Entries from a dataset
· · · ·
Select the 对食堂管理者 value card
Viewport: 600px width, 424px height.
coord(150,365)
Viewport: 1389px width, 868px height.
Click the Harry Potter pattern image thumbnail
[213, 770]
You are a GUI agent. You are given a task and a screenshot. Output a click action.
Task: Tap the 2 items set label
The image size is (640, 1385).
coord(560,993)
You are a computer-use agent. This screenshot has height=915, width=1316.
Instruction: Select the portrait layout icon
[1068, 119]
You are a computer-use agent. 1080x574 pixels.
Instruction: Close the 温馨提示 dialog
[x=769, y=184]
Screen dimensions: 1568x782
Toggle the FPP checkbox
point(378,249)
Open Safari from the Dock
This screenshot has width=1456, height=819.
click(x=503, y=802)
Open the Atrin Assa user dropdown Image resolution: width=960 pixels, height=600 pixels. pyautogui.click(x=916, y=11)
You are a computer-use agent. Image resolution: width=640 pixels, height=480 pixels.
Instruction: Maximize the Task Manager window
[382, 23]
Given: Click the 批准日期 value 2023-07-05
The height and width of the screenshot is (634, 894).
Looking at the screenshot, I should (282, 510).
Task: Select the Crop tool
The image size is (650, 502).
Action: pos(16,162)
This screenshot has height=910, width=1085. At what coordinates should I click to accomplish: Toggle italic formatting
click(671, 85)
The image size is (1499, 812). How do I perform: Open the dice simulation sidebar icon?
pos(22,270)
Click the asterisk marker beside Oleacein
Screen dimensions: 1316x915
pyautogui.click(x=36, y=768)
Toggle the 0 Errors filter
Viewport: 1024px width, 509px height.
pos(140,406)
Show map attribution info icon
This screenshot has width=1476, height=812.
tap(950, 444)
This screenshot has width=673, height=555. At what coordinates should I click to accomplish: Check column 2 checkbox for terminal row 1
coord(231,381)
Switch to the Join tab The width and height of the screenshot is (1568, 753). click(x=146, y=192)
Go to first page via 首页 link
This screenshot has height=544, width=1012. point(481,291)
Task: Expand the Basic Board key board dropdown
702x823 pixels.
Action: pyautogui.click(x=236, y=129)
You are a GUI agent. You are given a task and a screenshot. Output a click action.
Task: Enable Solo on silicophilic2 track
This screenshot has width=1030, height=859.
· · · ·
*Exercise requirements*. Arrange the records running from the line containing "Show map attribution info icon" down to the line containing "Switch to the" as a two-column CSV with the columns request and answer. Each record gets one row, and each field is quoted with any line breaks replaced by spaces.

*Problem solution*.
request,answer
"Show map attribution info icon This screenshot has width=1476, height=812.","tap(950, 444)"
"This screenshot has width=673, height=555. At what coordinates should I click to accomplish: Check column 2 checkbox for terminal row 1","coord(231,381)"
"Switch to the Join tab The width and height of the screenshot is (1568, 753).","click(x=146, y=192)"